My Indy has an XL graphics board which features some OpenGL 1.1 acceleration. So I also played with OpenGL codes quite a lot.
Of course that machine was in 2002 (and still is, of course) too slow for larger computations. But a C code development (Vim + gcc + Links and manual pages for documentation) with simultageous music playback (no matter if mp3/ogg or from Audio CD) was a normal routine.
The sound and music is an another story: the Indy has a great audio subsystem and even it's integrated mono speaker is enough for a "normal" music playback. The external Toshiba SCSI CD-ROM allows a very low CPU use for music. The sofwtware-only MP3 or OGG playback means higher CPU use but is's still under 5%.
The Indy is also very quiet - it starts the PSU fan (its only fan) only is rare occasions. The main (and mostly the only) noise comes from the SCSI disk.

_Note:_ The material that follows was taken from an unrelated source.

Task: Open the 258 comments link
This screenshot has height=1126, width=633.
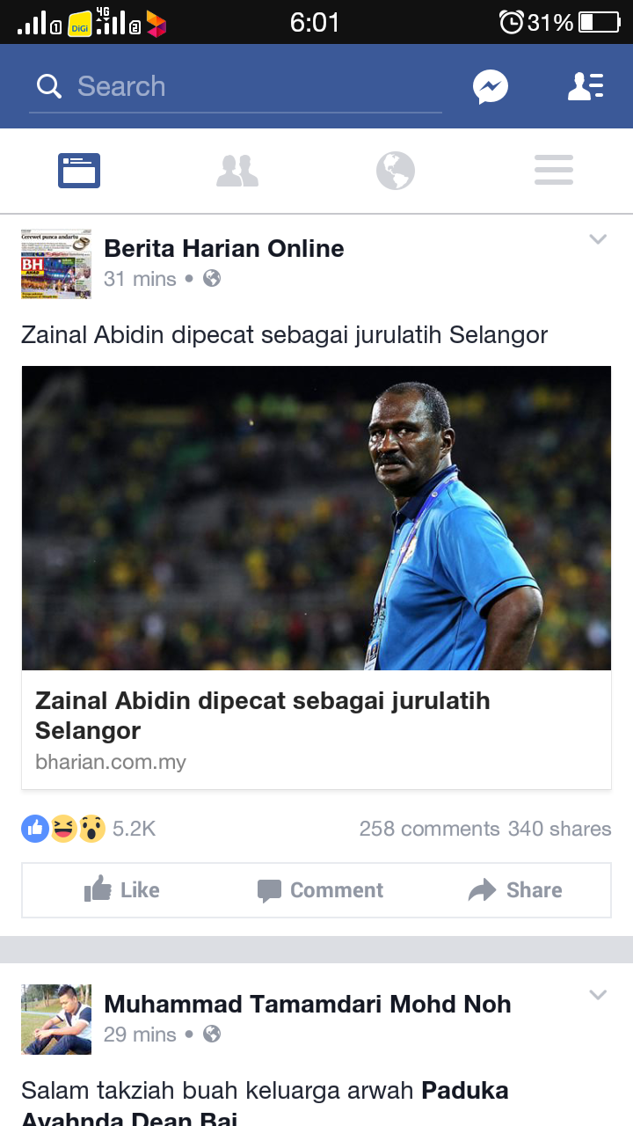Action: click(x=429, y=829)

I got an O2 in 2005. It's noticeably faster than the Indy but it is also more noisy. Many other good features remain. The plastics feels more fragile, the sound from integrated speaker is not that nice (but it's still acceptable) but there is and integrated CD drive (can be even a CD=RW or a DVD) and the O2 accepts wider range of monitors.
I upgraded my box to 1 GB of RAM and replaced the 8 GB disk with a 36 GB one. And that are almost all upgrades. Of course the CPU power was enough in 2005 but the situation is much worse in 2015. Especially the WWW browsers are problem (the situation with the Mozilla/Firefox was always bad - they are traditionally slow on most of SGIs for many reasons). But the power is still enough for many tasks so I see no reasons to replace the computer.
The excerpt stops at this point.